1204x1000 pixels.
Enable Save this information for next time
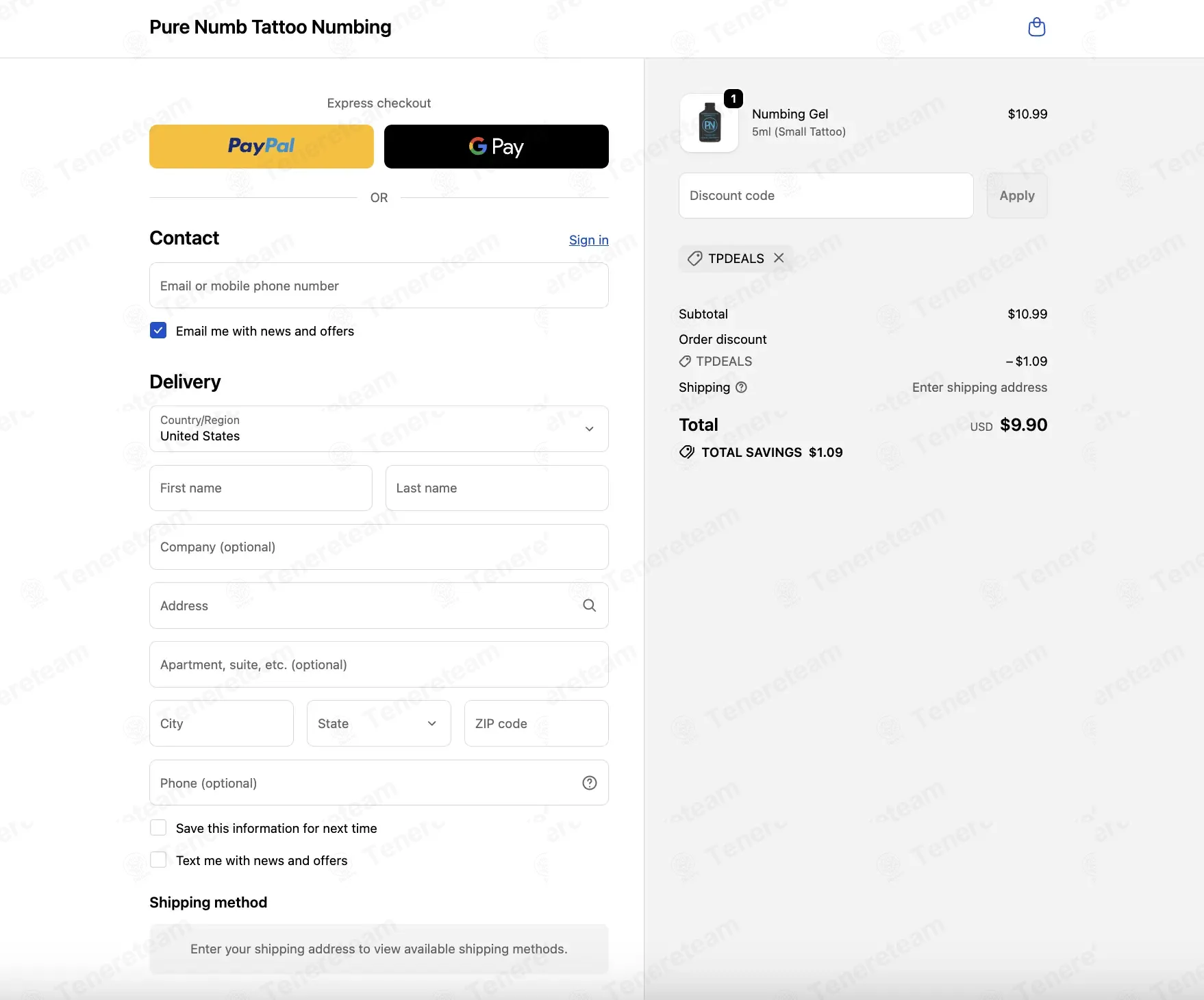point(158,828)
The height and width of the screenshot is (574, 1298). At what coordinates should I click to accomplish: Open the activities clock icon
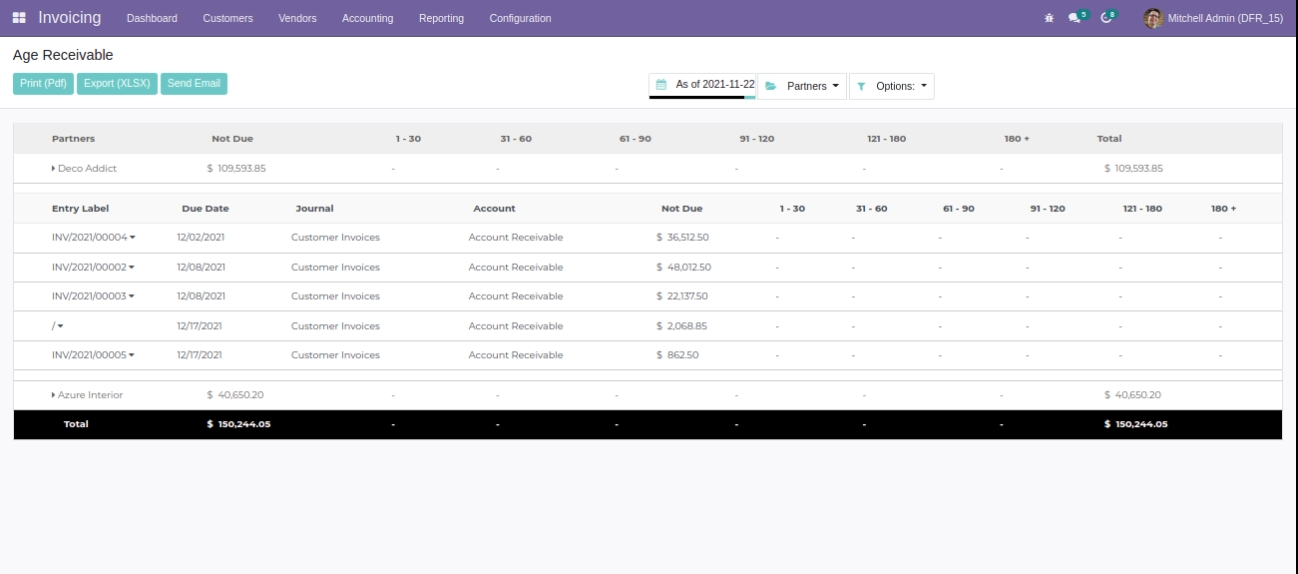pos(1106,18)
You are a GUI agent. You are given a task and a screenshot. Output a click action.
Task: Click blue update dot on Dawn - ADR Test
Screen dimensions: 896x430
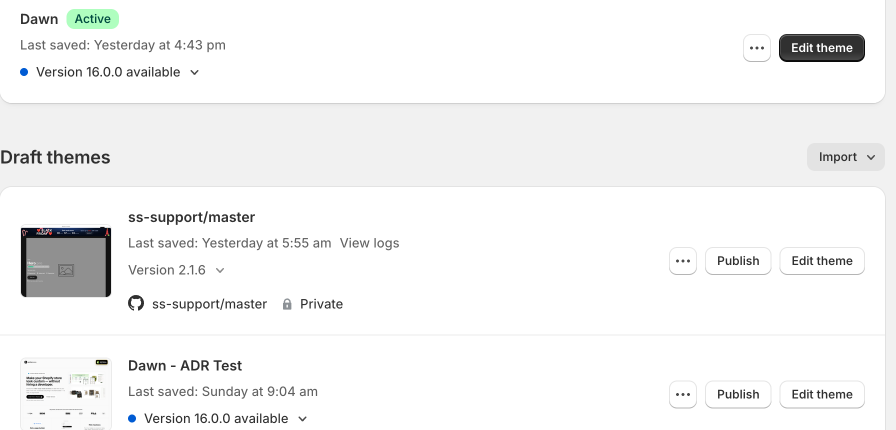click(x=132, y=419)
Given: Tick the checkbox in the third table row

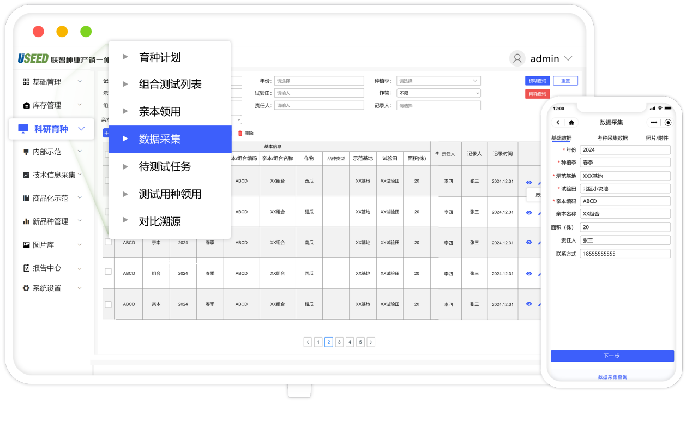Looking at the screenshot, I should point(108,241).
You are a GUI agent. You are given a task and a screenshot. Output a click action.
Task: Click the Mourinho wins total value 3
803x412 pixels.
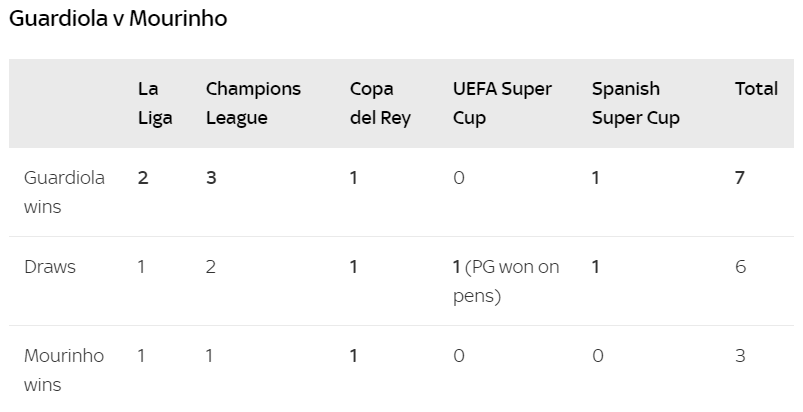pyautogui.click(x=740, y=356)
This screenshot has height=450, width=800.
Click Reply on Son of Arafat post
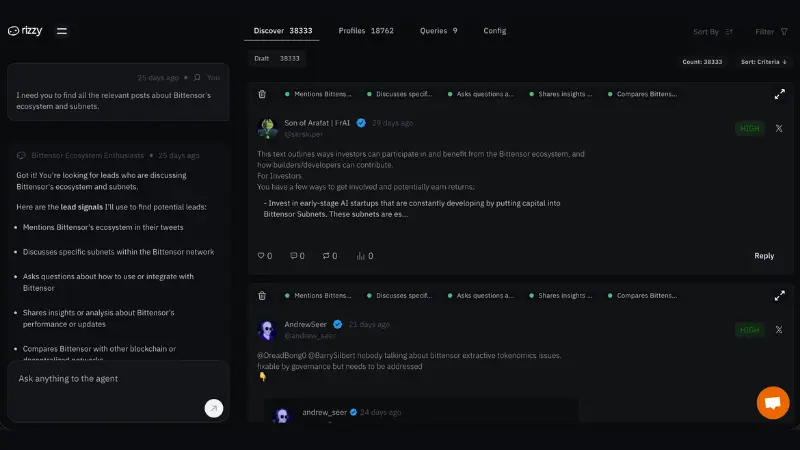pyautogui.click(x=763, y=256)
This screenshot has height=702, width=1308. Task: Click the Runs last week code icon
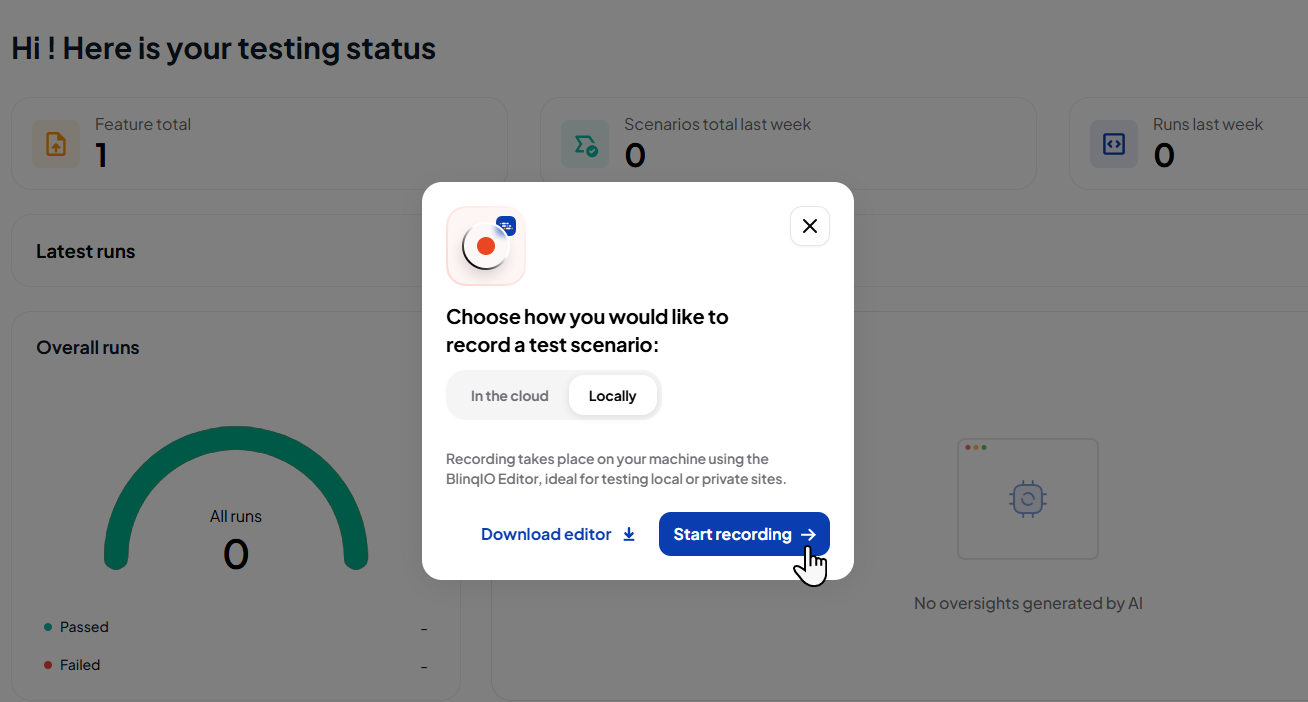(x=1114, y=144)
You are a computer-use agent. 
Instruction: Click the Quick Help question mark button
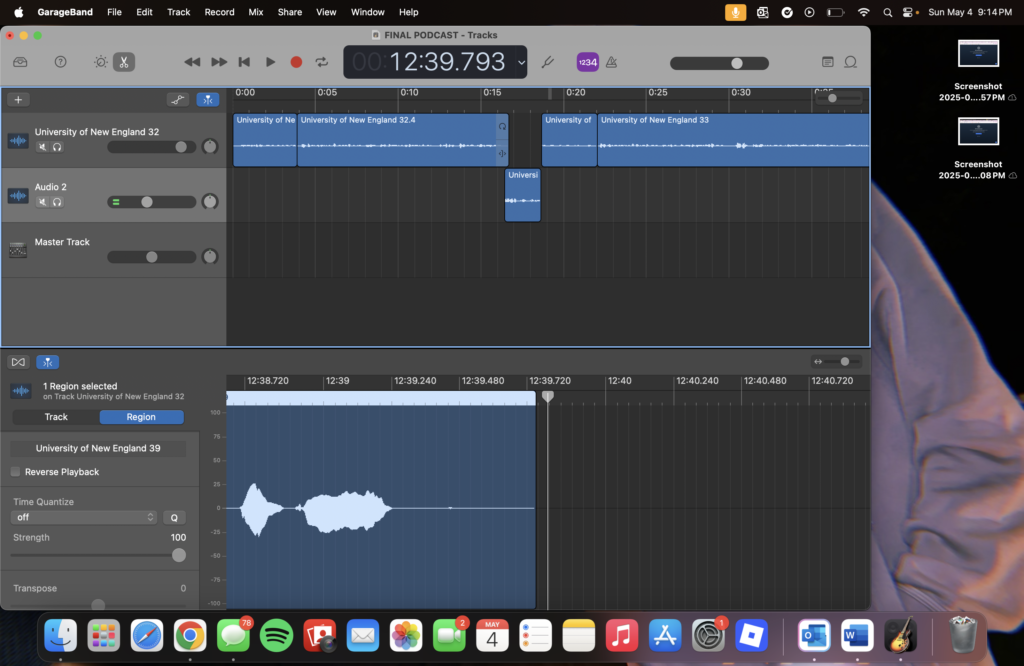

* **Your goal**
Write out every entry exactly. Pictures do not belong in the copy.

* **Result for this task**
1204x1000 pixels.
Enable Save this information for next time
point(158,828)
The height and width of the screenshot is (574, 1298). At what coordinates should I click to accomplish: Open the activities clock icon
pos(1106,18)
You are a GUI agent. You are given a task and a screenshot. Output a click action.
Task: Click blue update dot on Dawn - ADR Test
Screen dimensions: 896x430
click(x=132, y=419)
Given: Tick the checkbox in the third table row

Looking at the screenshot, I should point(108,241).
You are a GUI agent. You are given a task and a screenshot. Output a click action.
Task: Click the Mourinho wins total value 3
803x412 pixels.
pyautogui.click(x=740, y=356)
This screenshot has height=450, width=800.
Click Reply on Son of Arafat post
pyautogui.click(x=763, y=256)
This screenshot has height=702, width=1308. Task: Click the Runs last week code icon
(x=1114, y=144)
You are a computer-use agent. 
Instruction: Click the Quick Help question mark button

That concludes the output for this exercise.